RECORDS PROVIDED:

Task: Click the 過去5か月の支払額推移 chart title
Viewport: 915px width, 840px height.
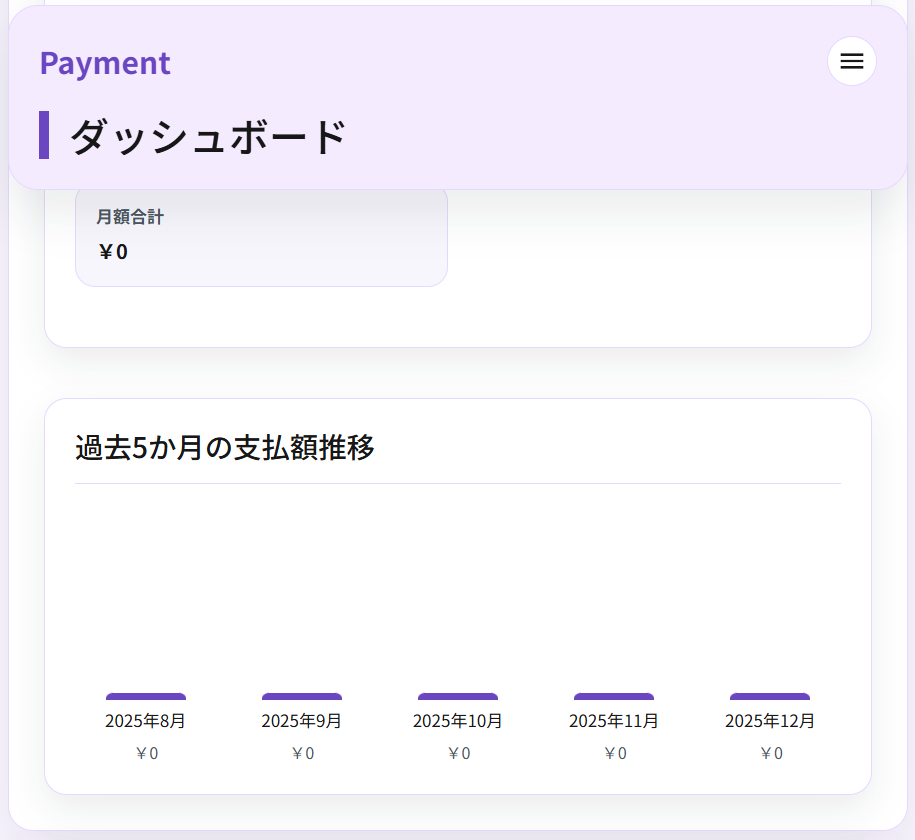Action: (x=225, y=449)
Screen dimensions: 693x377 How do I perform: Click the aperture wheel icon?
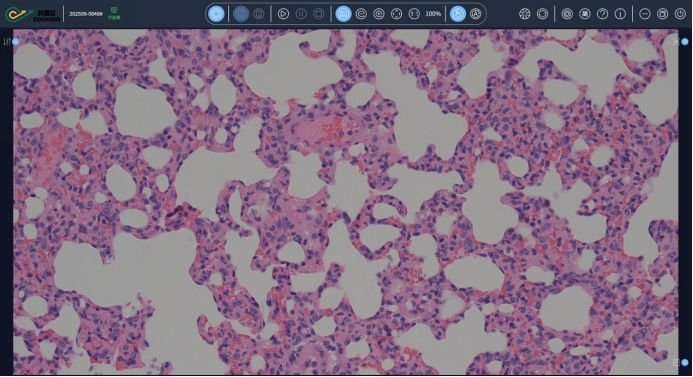coord(525,14)
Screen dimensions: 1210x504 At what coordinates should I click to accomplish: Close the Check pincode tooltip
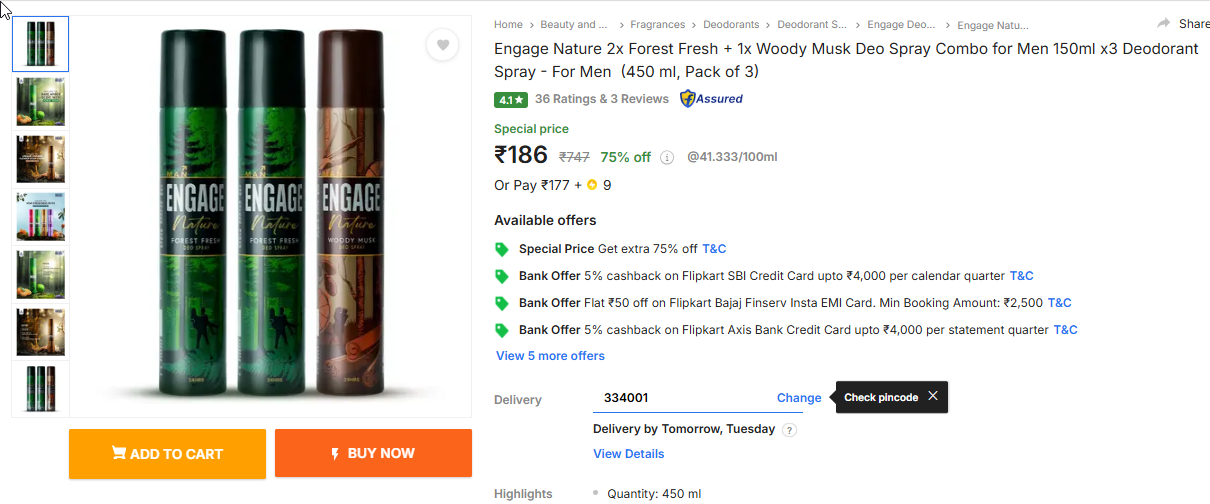click(933, 396)
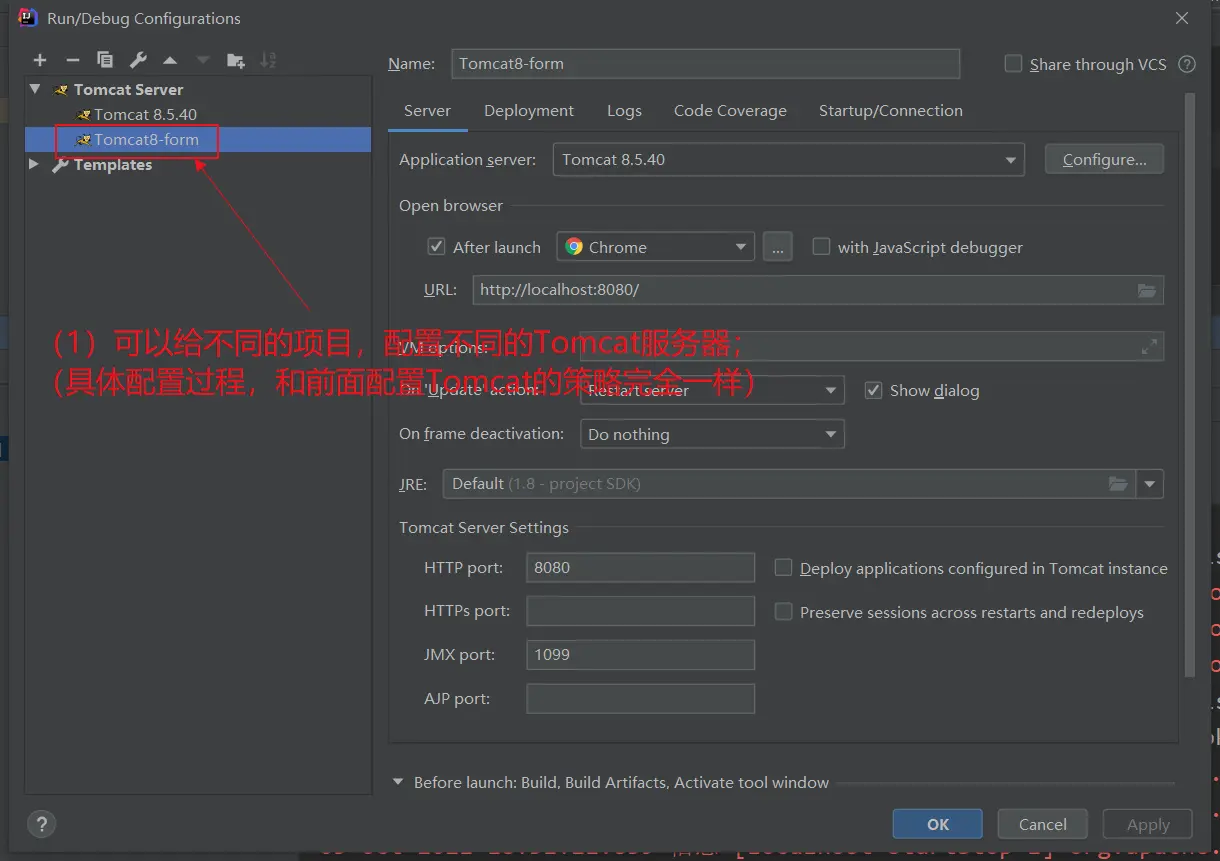Screen dimensions: 1220x861
Task: Click the wrench Edit Templates icon
Action: (138, 61)
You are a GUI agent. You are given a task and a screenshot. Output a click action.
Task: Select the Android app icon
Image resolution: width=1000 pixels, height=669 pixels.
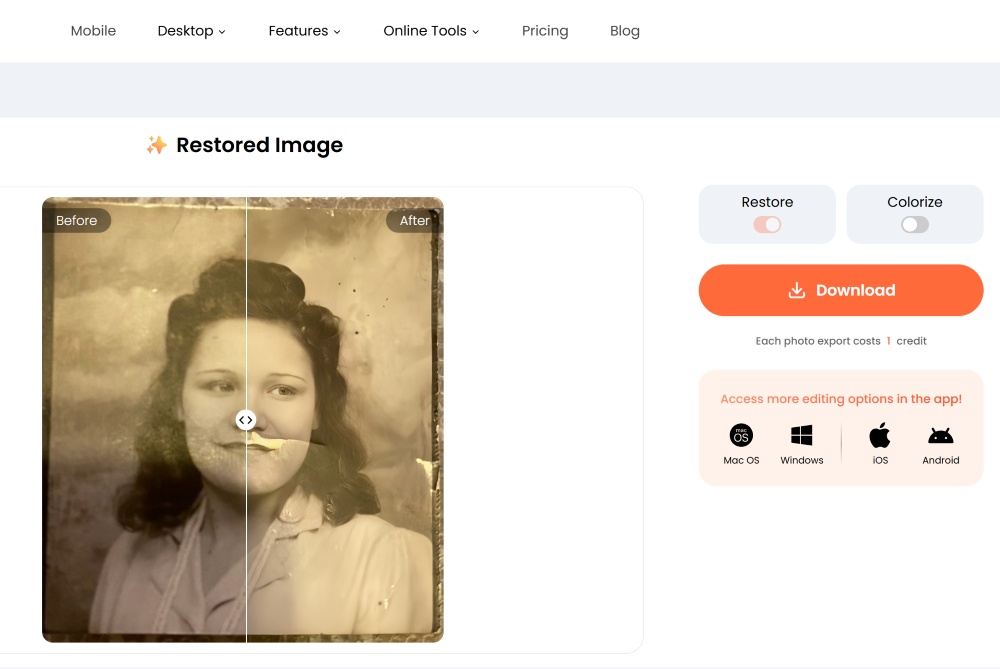coord(940,435)
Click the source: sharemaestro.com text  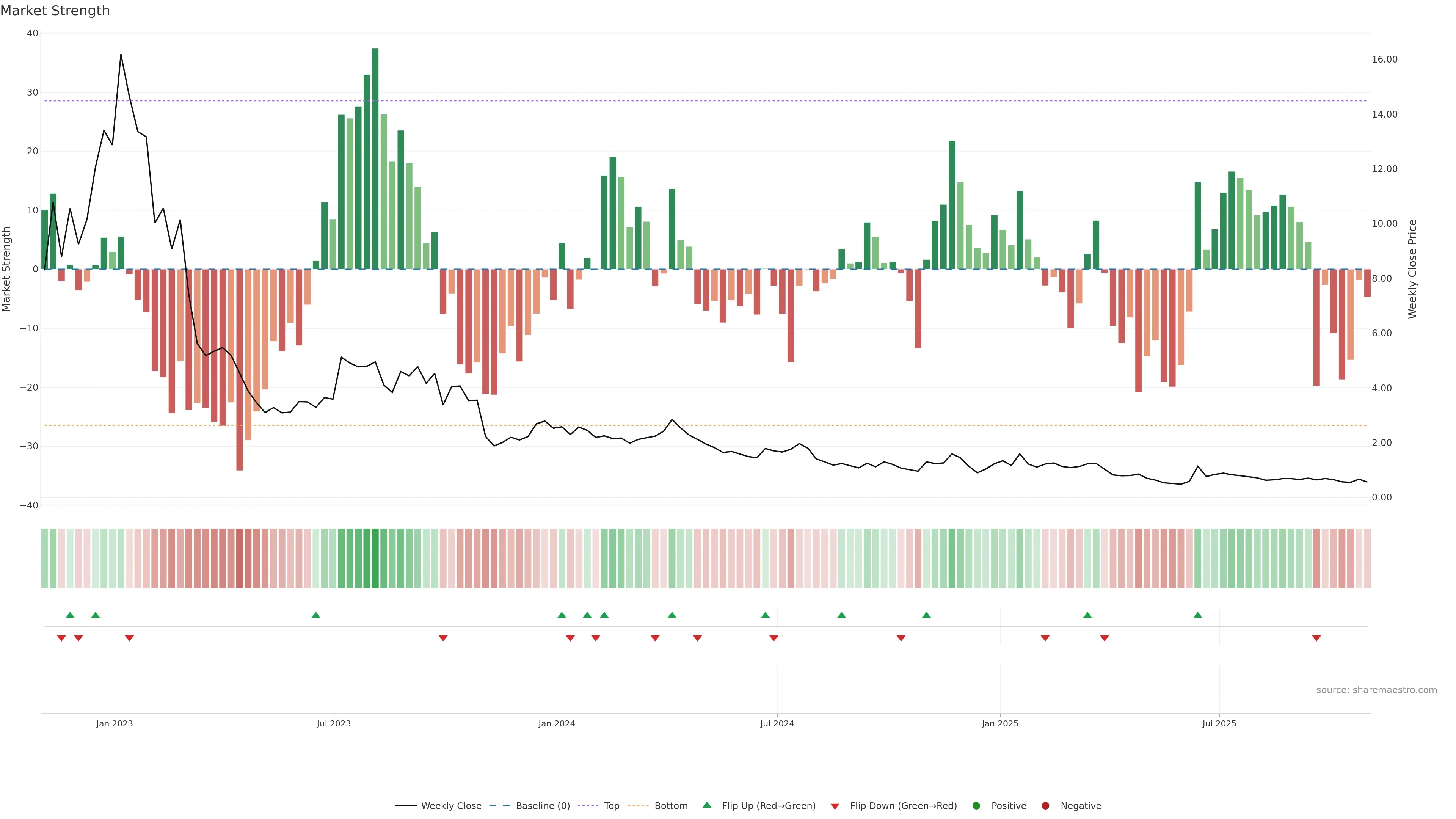(1376, 690)
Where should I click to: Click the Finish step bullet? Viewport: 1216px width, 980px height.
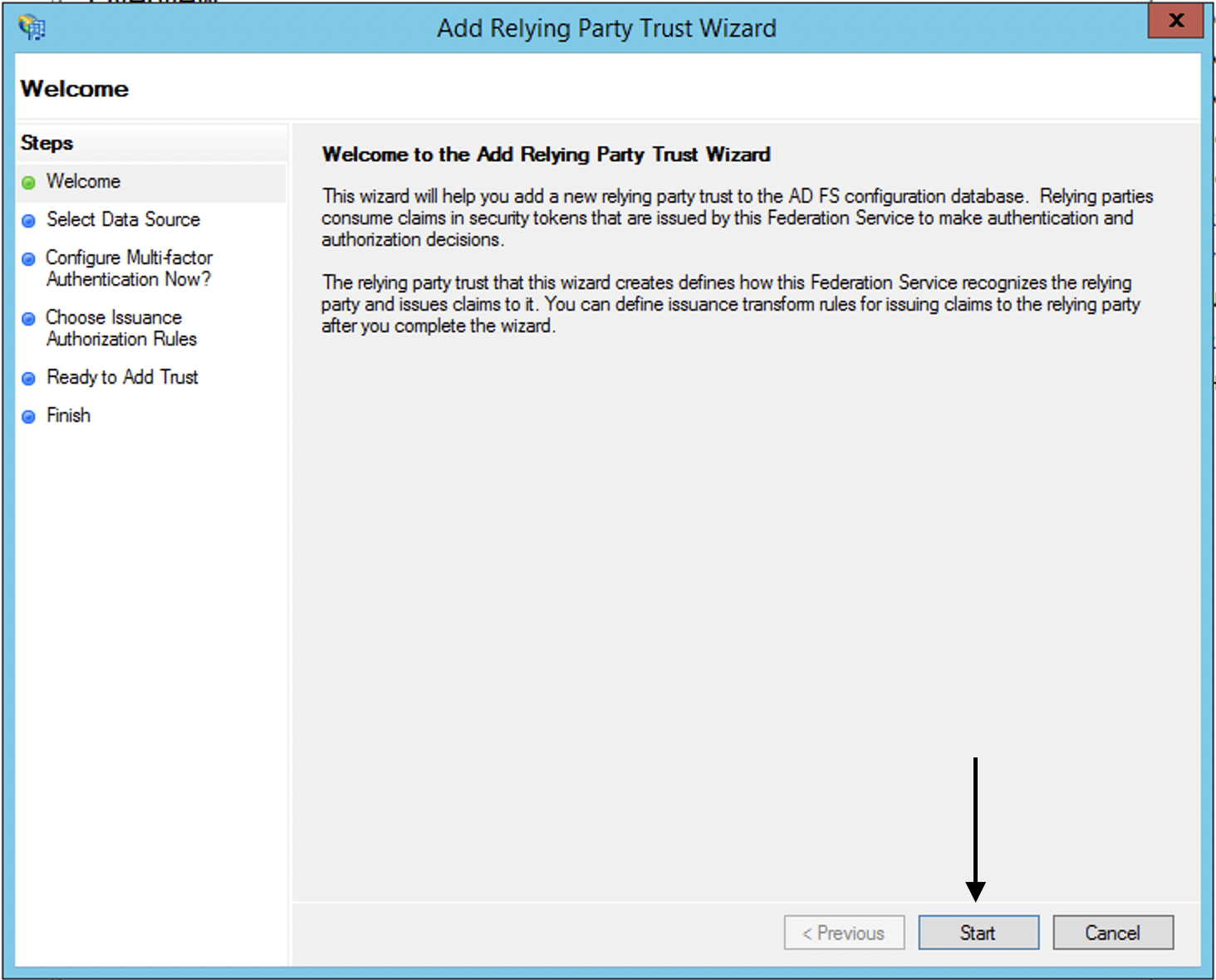coord(27,415)
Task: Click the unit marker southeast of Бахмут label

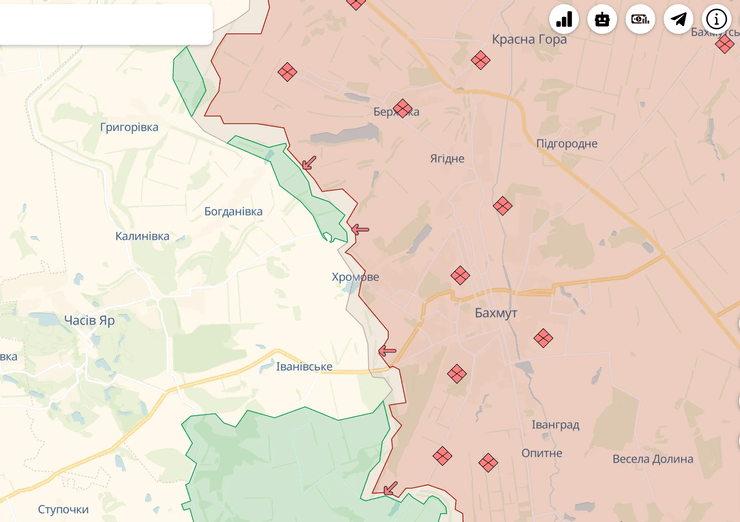Action: (543, 338)
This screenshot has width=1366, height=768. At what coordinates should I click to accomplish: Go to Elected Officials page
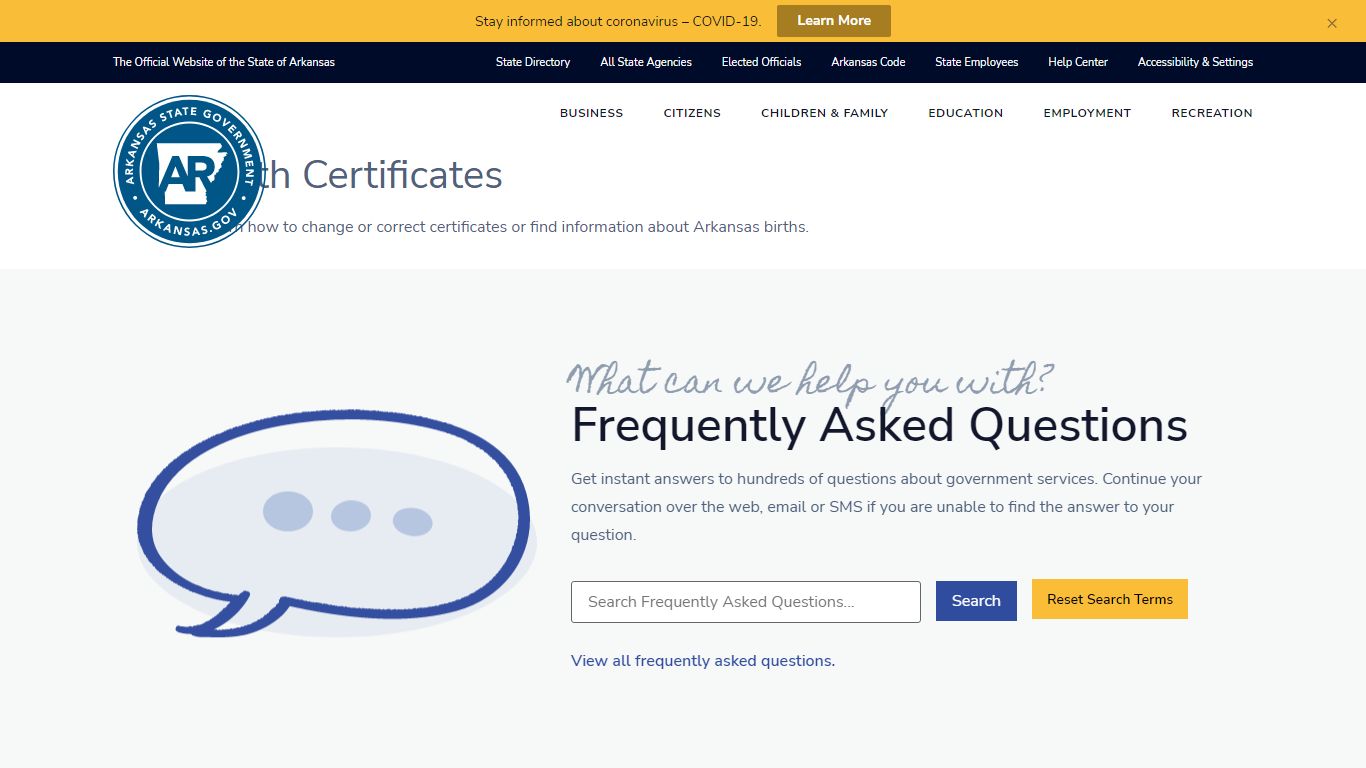(762, 62)
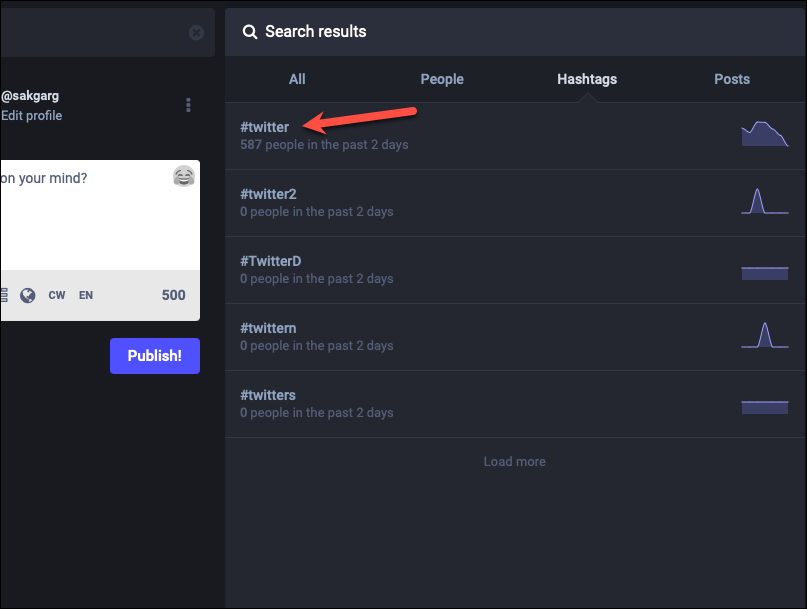Image resolution: width=807 pixels, height=609 pixels.
Task: Open the three-dot menu beside @sakgarg
Action: [x=188, y=105]
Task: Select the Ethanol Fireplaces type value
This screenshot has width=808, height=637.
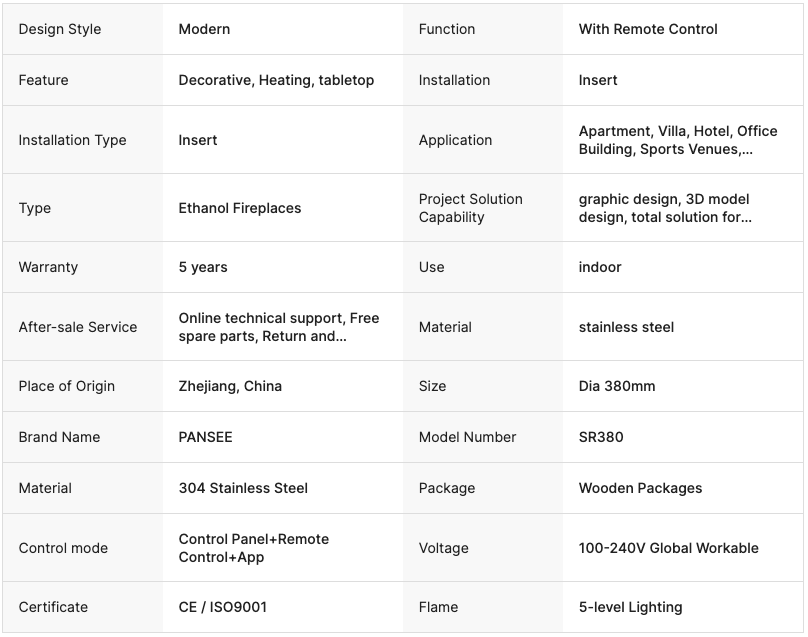Action: pyautogui.click(x=240, y=208)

DIRECTIONS FOR THIS TASK:
Count the lines in the records above that contain the word "what" and reply with the number alone.

TASK SOLUTION:
2